L'on me prépara donc à être opérée et je fus bientôt alitée pour partir me faire anesthésier. Avant de passer les portes battantes, je donnais ma barrette à mon père pour le rassurer. Bien que je ne m'en souvienne pas, cet acte le marqua à vie - synonyme de son impuissance dans cette situation qui le dépassait, il n'avait plus que ce petit objet auquel se rattacher. Le personnel m'apposa un masque sur le visage et me demanda si j'aimais bien la fraise. Oui, j'aimais cela. Une odeur fruitée envahit mon nez et je m'endormis aussitôt. Je ressortis du bloc le bras dans le plâtre et je dois avouer avoir eu la chance d'avoir toujours l'un de mes parents à mes côtés durant mon séjour à l'hôpital. Certains enfants que je voyais-là étaient seuls toute la journée et cela m'angoissait.

Une fois sortie, je demandais déjà quand est-ce que je pourrais retourner à l'école. J'adorais ça à l'époque. La maîtresse était extraordinaire et mes camarades, Judith, Anne et Arnold, me manquaient. J'eus de prime abord des devoirs maisons que je me complaisais à remplir mais, à force d'insister, je revins à l'école plus tôt que prévu avec l'autorisation de la maîtresse. Mes camarades me signèrent le plâtre "comme dans les films" bien que le feutre ne tenait pas bien dessus en réalité.

Les semaines passèrent et vint le jour où l'on devait me retirer le plâtre. Je me souviens avoir attendu longtemps devant la salle du médecin de l'hôpital. Il n'y avait là que des personnes âgées, souriantes de voir une figure aussi jeune que la mienne dans un environnement où personne n'avait envie de se trouver. Lorsque mon tour vint, ce grand homme impressionnant qui avait participé à mon opération sortit une espèce de scie ronde à dents pointues. La vue de cet objet me terrifia, j'ai cru qu'il allait me couper le bras. Lorsqu'il lança la machine et commença le travail, je me mis à pleurer et à hurler comme un cochon que l'on égorge. Agacé, le médecin devint rouge de colère et s'écria alors qu'il continuait de scier :

  — Arrête de pleurer ou je te coupe le bras !
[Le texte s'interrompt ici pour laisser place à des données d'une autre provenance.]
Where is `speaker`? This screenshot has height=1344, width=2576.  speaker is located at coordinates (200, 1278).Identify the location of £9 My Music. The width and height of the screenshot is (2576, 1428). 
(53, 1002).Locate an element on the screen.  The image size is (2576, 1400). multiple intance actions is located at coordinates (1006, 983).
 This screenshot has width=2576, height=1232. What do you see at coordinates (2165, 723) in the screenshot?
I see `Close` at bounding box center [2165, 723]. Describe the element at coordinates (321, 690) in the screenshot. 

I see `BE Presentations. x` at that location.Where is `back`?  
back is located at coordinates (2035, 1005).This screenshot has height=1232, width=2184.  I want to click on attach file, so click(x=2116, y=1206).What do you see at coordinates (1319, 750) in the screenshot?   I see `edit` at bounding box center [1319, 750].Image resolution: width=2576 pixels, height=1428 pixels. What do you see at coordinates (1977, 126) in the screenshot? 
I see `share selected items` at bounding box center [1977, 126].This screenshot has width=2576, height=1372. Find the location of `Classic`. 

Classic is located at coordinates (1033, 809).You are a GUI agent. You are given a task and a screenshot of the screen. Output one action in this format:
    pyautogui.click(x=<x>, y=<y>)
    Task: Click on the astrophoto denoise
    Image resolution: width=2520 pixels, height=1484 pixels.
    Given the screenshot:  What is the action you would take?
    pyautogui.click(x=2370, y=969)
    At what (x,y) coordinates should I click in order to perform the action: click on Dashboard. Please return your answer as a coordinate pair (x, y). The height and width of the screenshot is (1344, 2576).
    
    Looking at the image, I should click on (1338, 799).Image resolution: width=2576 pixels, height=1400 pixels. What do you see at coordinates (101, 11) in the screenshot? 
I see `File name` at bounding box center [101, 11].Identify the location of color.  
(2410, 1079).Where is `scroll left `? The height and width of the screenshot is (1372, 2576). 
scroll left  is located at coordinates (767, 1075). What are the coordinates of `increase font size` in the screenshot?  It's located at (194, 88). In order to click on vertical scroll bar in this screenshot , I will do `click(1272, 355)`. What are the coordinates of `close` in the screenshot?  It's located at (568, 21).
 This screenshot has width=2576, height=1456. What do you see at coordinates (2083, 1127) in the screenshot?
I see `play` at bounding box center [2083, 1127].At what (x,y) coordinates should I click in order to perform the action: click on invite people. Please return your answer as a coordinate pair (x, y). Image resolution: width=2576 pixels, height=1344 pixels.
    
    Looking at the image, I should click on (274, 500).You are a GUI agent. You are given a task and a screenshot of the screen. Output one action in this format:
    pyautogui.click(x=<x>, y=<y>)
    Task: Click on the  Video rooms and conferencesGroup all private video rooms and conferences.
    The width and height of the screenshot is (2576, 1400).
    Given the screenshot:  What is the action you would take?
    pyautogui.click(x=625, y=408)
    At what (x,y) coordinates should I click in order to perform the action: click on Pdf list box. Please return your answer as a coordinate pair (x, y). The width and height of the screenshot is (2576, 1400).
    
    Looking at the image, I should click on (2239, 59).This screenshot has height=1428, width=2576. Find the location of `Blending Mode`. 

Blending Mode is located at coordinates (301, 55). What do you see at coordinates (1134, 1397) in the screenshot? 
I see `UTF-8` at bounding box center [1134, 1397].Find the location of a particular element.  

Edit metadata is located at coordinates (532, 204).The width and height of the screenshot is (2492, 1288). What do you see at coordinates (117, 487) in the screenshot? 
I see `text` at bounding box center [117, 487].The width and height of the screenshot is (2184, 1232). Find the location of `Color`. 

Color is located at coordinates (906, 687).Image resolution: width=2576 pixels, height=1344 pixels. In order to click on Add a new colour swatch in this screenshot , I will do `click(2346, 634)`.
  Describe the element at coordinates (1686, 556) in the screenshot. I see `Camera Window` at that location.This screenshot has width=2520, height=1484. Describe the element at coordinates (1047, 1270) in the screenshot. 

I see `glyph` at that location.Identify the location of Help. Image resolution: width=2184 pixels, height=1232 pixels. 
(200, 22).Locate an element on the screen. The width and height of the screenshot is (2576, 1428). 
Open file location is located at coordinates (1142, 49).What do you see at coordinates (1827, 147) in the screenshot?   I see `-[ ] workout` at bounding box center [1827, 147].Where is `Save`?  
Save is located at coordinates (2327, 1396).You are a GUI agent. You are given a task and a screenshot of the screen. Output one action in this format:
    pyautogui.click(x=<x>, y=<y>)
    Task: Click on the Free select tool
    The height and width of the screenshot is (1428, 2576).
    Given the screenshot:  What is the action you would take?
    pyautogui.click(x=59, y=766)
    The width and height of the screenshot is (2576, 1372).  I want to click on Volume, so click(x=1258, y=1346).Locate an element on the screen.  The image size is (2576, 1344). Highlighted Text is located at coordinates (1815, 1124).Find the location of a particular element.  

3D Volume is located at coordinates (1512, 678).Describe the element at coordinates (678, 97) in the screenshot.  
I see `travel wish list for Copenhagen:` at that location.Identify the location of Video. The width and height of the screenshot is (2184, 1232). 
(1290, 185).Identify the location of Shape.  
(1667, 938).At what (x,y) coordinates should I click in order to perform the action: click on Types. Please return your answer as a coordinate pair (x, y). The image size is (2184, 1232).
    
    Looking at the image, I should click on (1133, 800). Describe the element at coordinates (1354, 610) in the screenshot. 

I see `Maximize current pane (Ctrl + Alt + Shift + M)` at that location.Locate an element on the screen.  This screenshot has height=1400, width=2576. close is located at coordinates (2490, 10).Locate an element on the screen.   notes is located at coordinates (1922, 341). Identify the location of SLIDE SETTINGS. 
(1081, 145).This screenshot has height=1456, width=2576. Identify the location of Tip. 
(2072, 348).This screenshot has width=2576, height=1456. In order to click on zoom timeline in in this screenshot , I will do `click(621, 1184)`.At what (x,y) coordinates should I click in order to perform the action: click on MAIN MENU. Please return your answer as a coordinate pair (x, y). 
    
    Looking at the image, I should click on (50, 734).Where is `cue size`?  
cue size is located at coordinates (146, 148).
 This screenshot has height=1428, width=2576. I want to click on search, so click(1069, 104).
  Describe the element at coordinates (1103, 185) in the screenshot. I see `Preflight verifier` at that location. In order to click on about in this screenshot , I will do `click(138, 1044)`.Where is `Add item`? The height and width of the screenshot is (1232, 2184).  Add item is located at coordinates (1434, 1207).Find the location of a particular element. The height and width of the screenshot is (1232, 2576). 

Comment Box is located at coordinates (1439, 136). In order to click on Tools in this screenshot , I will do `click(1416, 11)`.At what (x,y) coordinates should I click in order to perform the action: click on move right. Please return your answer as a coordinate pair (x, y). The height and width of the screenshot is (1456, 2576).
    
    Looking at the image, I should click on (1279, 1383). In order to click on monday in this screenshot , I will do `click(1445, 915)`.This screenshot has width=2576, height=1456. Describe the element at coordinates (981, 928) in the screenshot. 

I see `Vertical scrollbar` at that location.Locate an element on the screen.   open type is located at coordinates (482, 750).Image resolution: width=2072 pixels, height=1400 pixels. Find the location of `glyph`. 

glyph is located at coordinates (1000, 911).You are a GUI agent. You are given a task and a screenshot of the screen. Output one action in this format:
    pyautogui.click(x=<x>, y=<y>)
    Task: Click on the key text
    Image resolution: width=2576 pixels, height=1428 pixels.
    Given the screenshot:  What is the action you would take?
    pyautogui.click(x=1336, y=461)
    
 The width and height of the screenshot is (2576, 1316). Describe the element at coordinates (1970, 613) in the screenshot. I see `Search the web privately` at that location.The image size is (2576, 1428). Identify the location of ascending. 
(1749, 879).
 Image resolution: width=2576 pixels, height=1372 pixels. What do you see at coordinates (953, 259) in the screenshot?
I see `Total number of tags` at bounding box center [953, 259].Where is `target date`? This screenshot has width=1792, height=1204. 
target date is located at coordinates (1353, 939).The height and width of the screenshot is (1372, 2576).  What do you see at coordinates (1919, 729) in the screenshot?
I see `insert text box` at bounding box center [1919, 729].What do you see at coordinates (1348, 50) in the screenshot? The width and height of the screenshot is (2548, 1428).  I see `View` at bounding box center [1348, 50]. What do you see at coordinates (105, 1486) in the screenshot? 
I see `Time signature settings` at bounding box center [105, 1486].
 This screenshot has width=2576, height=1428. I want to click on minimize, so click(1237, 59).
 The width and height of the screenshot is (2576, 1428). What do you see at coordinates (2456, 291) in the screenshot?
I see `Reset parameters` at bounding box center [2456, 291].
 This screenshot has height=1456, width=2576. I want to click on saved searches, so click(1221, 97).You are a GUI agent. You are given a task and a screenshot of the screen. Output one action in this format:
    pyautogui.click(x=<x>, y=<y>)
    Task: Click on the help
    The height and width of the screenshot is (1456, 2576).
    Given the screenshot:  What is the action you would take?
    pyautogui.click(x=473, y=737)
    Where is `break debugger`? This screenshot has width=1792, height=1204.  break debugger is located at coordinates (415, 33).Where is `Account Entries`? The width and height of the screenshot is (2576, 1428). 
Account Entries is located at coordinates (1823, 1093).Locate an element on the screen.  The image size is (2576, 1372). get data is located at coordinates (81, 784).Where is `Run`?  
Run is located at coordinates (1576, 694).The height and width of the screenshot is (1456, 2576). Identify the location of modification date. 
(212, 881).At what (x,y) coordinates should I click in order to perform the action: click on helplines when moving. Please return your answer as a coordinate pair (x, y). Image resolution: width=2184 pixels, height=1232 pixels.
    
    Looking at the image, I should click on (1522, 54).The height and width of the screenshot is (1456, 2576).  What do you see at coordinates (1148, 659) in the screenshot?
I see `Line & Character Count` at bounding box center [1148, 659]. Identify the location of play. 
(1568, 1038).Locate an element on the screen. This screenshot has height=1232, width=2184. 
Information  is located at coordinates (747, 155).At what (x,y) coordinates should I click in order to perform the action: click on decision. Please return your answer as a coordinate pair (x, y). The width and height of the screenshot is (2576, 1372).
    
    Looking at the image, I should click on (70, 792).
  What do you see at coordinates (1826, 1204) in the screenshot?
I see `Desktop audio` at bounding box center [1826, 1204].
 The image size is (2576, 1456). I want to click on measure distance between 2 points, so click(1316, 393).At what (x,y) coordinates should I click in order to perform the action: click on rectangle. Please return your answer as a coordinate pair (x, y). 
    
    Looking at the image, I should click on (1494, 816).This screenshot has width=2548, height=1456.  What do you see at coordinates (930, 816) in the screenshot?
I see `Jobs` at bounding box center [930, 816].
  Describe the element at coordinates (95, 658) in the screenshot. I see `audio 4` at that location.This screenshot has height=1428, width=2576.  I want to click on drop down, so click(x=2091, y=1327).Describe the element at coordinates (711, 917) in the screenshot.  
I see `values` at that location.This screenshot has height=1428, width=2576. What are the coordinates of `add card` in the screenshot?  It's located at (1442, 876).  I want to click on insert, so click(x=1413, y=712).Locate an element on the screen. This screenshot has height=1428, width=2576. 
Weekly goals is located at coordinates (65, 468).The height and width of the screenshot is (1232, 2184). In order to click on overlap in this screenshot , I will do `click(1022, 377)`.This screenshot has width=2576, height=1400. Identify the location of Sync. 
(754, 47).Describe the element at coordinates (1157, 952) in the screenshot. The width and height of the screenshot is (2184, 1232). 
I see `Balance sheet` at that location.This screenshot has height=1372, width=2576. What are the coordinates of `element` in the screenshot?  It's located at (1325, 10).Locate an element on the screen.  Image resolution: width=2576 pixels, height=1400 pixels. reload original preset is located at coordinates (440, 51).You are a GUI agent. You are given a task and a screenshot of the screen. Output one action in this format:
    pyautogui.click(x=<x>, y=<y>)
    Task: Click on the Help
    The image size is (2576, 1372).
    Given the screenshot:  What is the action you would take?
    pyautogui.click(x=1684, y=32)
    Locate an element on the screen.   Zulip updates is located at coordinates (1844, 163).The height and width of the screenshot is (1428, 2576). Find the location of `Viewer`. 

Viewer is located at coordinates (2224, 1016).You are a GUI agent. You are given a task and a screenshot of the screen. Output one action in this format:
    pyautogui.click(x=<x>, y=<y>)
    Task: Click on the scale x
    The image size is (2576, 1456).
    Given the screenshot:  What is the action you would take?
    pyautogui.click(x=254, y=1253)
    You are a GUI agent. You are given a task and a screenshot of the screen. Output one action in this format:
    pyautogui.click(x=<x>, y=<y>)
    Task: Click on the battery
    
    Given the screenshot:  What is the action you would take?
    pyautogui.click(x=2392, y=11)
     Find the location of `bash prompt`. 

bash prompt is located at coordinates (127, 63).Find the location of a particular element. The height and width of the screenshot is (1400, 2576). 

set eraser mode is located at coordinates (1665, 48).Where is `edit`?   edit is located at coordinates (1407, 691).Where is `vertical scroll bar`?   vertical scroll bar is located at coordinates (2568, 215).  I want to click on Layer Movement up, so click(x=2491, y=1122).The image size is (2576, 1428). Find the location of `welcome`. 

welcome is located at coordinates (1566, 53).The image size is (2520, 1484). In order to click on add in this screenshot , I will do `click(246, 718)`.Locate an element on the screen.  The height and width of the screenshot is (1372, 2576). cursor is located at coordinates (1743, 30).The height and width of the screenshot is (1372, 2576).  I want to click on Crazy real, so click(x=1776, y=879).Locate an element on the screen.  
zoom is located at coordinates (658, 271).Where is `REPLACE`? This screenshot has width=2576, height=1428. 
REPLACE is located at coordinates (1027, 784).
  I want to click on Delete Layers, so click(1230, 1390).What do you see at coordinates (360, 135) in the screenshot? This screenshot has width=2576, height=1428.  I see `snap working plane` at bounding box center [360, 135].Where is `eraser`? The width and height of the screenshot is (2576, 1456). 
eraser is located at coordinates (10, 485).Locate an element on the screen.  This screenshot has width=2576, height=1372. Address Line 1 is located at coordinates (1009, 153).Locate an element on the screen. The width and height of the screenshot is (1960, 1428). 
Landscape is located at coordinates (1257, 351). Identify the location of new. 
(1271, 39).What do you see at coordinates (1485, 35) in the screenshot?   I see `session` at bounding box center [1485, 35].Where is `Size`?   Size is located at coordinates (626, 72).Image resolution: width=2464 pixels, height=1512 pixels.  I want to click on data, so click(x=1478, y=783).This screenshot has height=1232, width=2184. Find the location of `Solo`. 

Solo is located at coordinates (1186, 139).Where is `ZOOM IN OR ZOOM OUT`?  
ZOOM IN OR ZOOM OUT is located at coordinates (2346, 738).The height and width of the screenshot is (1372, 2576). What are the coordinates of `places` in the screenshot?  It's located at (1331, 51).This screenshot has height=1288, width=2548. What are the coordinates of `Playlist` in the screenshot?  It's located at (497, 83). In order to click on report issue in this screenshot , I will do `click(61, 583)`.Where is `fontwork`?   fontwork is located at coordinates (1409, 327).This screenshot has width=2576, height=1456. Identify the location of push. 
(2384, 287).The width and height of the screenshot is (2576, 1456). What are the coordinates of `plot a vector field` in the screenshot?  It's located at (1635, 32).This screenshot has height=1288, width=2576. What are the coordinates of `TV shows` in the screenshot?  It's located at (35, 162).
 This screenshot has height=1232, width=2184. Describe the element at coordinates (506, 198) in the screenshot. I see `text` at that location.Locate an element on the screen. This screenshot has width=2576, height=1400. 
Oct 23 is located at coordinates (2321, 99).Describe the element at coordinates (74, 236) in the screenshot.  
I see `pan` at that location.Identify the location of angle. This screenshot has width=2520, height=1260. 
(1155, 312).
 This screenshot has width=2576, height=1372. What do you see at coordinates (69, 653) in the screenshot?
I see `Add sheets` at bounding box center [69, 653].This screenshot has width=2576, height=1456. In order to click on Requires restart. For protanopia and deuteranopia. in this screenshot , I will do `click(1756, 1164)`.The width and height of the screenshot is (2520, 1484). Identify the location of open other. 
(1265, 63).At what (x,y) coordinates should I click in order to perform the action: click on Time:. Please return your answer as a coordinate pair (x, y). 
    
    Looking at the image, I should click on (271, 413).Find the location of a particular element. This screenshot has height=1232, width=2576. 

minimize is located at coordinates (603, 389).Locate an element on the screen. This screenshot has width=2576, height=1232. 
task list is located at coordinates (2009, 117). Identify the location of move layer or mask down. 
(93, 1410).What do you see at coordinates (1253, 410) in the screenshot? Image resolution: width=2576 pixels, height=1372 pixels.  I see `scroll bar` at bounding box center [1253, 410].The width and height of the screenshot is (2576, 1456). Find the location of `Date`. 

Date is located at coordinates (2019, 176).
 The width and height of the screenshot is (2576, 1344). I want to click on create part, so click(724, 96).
 Cela n'eut bien sûr pas l'effet escompté et je repartis de plus belle, persuadée qu'on allait m'amputer. Mon père connaissait cet homme pour l'avoir déjà côtoyé et ce n'était pas une mauvaise personne. Probablement était-il à bout après une longue journée ou ne savait-il simplement pas comment calmer et rassurer un enfant dans ce genre de situation ? Toujours était-il que la sucette qu'il m'offrit en partant ne me consola pas tellement j'avais eu peur. Lorsque nous sortîmes, le bras toujours en écharpe et totalement squelettique, plus personne ne se trouvait dans la salle d'attente. J'avais fait fuir à moi seule tous les patients qui se trouvaient-là.

******

 Les déboires de l'enfance peuvent marquer à vie, positivement ou négativement. Pour ma part, l'idée de perdre un membre ou une partie de moi-même me hante encore parfois tout comme devoir me faire anesthésier me donne une peur bleue - bien que je n'en montre rien en apparence. Quant à Arnold, il ne devint pas pompier mais s'engagea tout de même dans le domaine du soin. Il devint kinésithérapeute et je crois qu'il est doué dans son domaine.